Como el ser humano a casi todo se adapta, parece que ya los uruguayos nos vamos acostumbrando a que Alejandro Atchugarry haya dejado de ser el Ministro de Economía. Pero convengamos en que cuando tal noticia se hizo pública, poco antes del mediodía del martes 19 de agosto, la reacción generalizada osciló entre el asombro, el desconcierto y la consternación.
Este último sentimiento, mezclado con el anterior, era el que exhibía —con semblante hondamente preocupado— mi amigo el Dr. Enrique Cadenas, que fue quien primero me transmitió esa noticia "bomba", absolutamente inesperada para toda la población. Mi reacción fue similar a la de él, mezclada con una pizca de incredulidad. ¿No se tratará de que algún despistado se mandó una broma de inocentes, creyendo vivir en un 28 de diciembre? ¿O de algún bolazo echado a correr por un irresponsable?
Esas eran las esperanzadas interrogantes que me autoformulé, mientras enderezaba mis pasos hacia el Club Uruguay, donde todos los martes al mediodía se celebra el acostumbrado almuerzo de los rotarios. Pero no, no bien llegué a las puertas del señorial edificio debido al genio del Ing. Andreoni, la mala noticia me fue, allí mismo, confirmada plenamente. El sentimiento de asombro que me embargó, de auténtica incomprensión de lo ocurrido, solo fue superado, a lo largo de mi vida, por el impacto desolador que experimenté a las seis de la mañana del 27 de junio de 1973, cuando mi madre me despertó con la espantosa noticia del golpe de Estado, confirmada por las marchitas militares que difundían todas las radios.
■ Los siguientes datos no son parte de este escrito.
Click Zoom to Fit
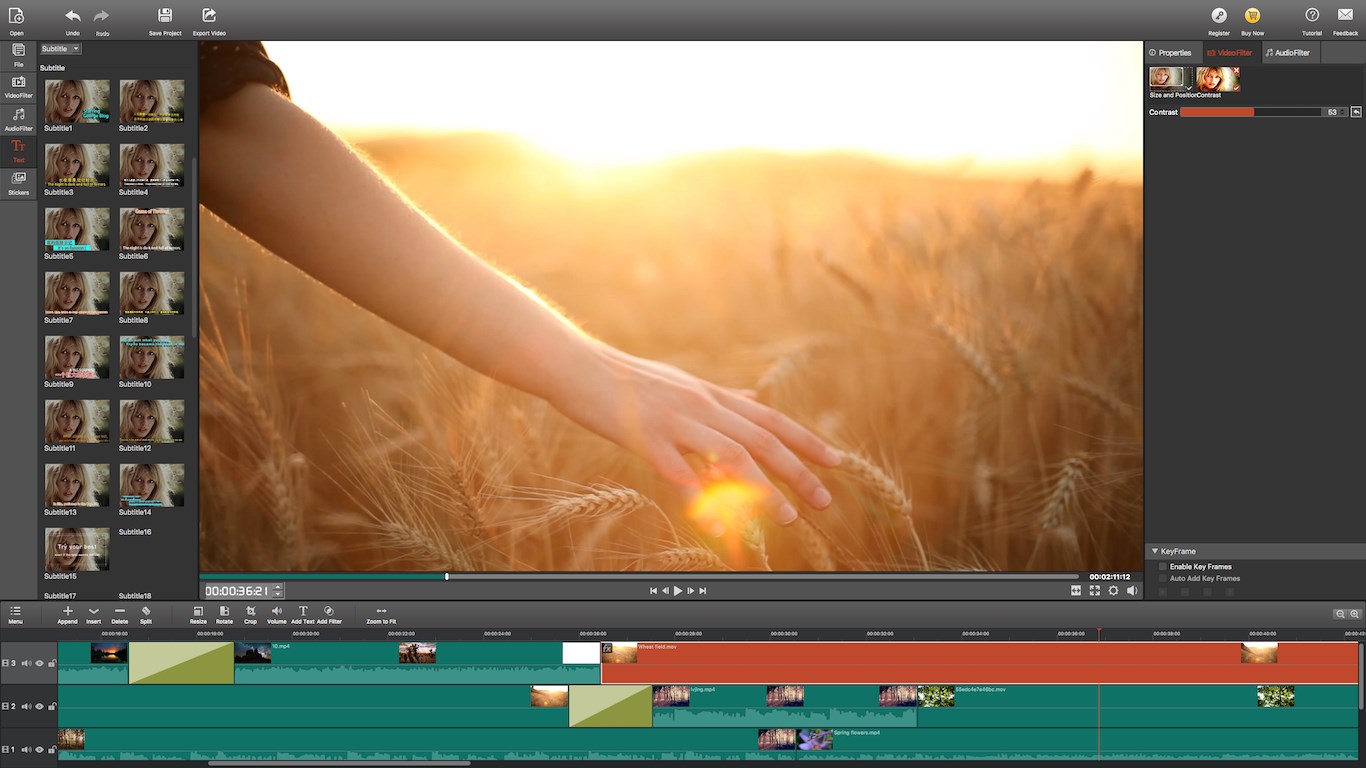The width and height of the screenshot is (1366, 768). pos(381,613)
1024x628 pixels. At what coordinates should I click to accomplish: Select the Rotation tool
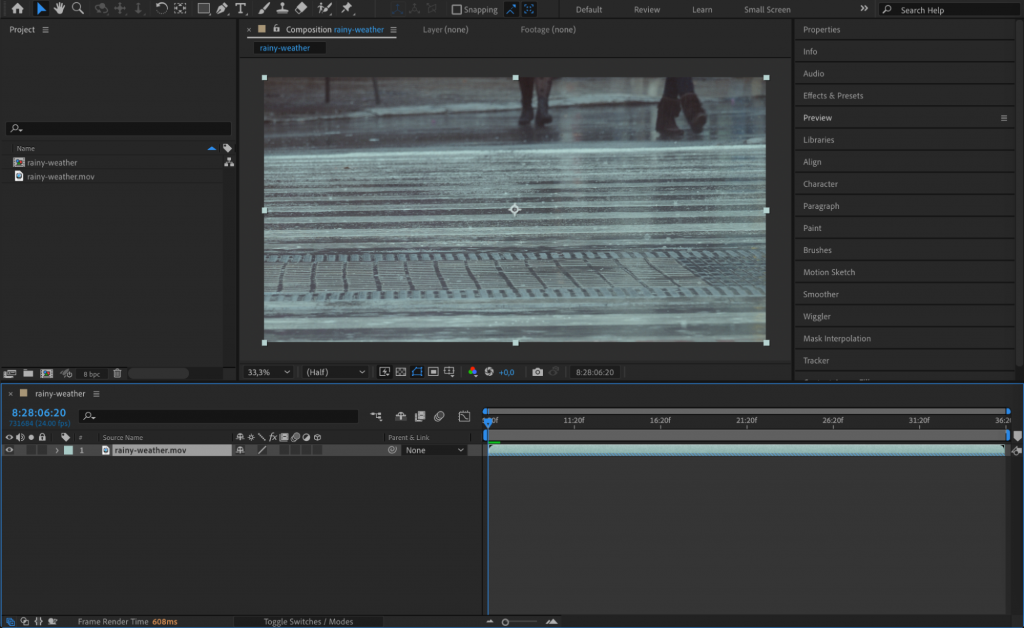click(160, 9)
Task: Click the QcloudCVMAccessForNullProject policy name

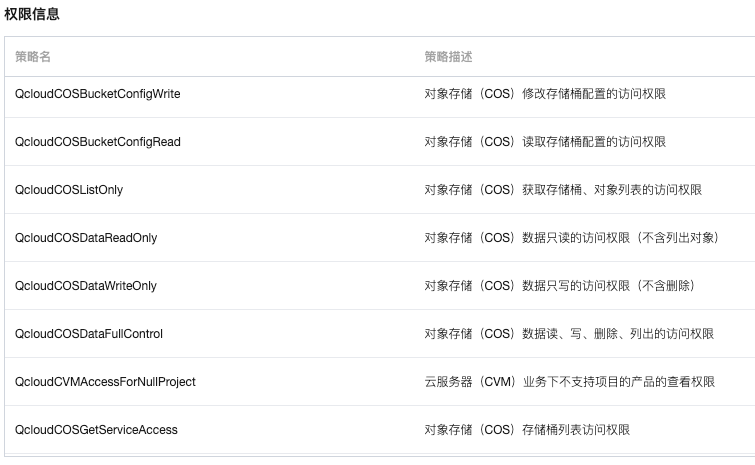Action: tap(105, 382)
Se trataba, sin duda, de un hecho "inverosmil", según recordada pifia idiomática de un amigo trouvillense. Así lo confirmé al entreverarme, en el segundo piso del edificio, con el crecido número de personas que ya estaban presentes. Todos estaban impactados y muy preocupados. Nadie, además, acertaba a dar una explicación cierta y convincente de los motivos de la dimisión de Atchugarry. El sentir general era de mayúscula sorpresa y de desasosiego. Tan inesperada era la muy mala nueva, que hasta se registró el siguiente jocoso episodio.
Un distinguido ex magistrado, madrugador en el arribo a la acostumbrada cita, ya estaba sentado en su mesa y lugar de siempre. Allí lo abordó un contertulio y, sin más, le dijo:
—¿Viste? Renunció Atchugarry.
—¿Cómo? No sabía que era socio del Rotary... respondió el interpelado, un poco desconcertado.
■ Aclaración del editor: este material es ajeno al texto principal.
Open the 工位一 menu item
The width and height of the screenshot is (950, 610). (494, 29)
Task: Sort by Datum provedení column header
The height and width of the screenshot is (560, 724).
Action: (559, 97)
Todo ese desconcierto, seguramente reproducido hasta en los últimos rincones del país, mide el grado de confianza que había llegado a inspirar la casi traslúcida figura del ex Ministro. Se le había confiado el timón de una nave al garete y al borde del hundimiento. Y él había sabido calafatearla, conducirla hacia aguas menos tenebrosas y, acercarla a buen puerto. En consecuencia, lo dijéramos o no, tirios y troyanos lo considerábamos imprescindible e insustituible.
Por cuya causa le es aplicable, a su retiro, la anécdota de Thomas Jefferson cuando subrogó a Benjamín Franklin como embajador de su país en Francia. Díjole entonces el canciller francés, Mr. de Vergenes:
—¿Viene Ud. a reemplazar al señor Franklin?
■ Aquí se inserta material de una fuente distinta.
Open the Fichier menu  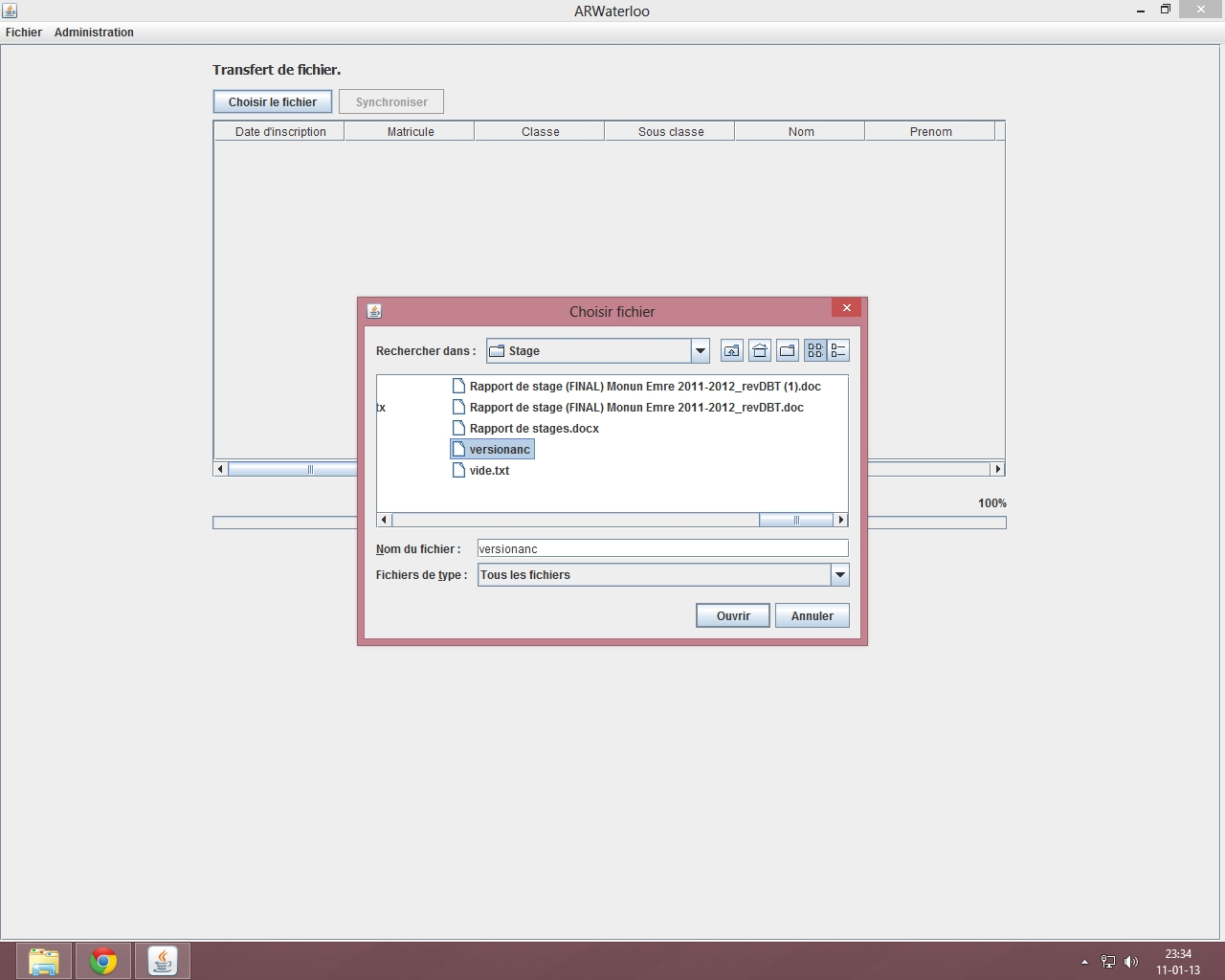click(x=24, y=33)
—Vengo a ocupar el cargo que él deja, pero reemplazarlo no podría nadie, fue la respuesta.
Algo similar ocurrió con la dimisión de Atchugarry, dicho ello con todo respeto por el economista Alfie, a quien deseamos el mayor éxito en su difícil gestión.
El duende de la trastienda dio el domingo 24 hasta seis razones de la renuncia de Atchugarry, todas comprensibles y no todas justificables. No obstante, lo cierto es que la misma causó auténtico asombro y honda preocupación.
No pudimos decirlo el lunes pasado, pero igual lo decimos hoy. Es nuestra manera de homenajear al patriótico flaco Atchugarry. Bien lo merece.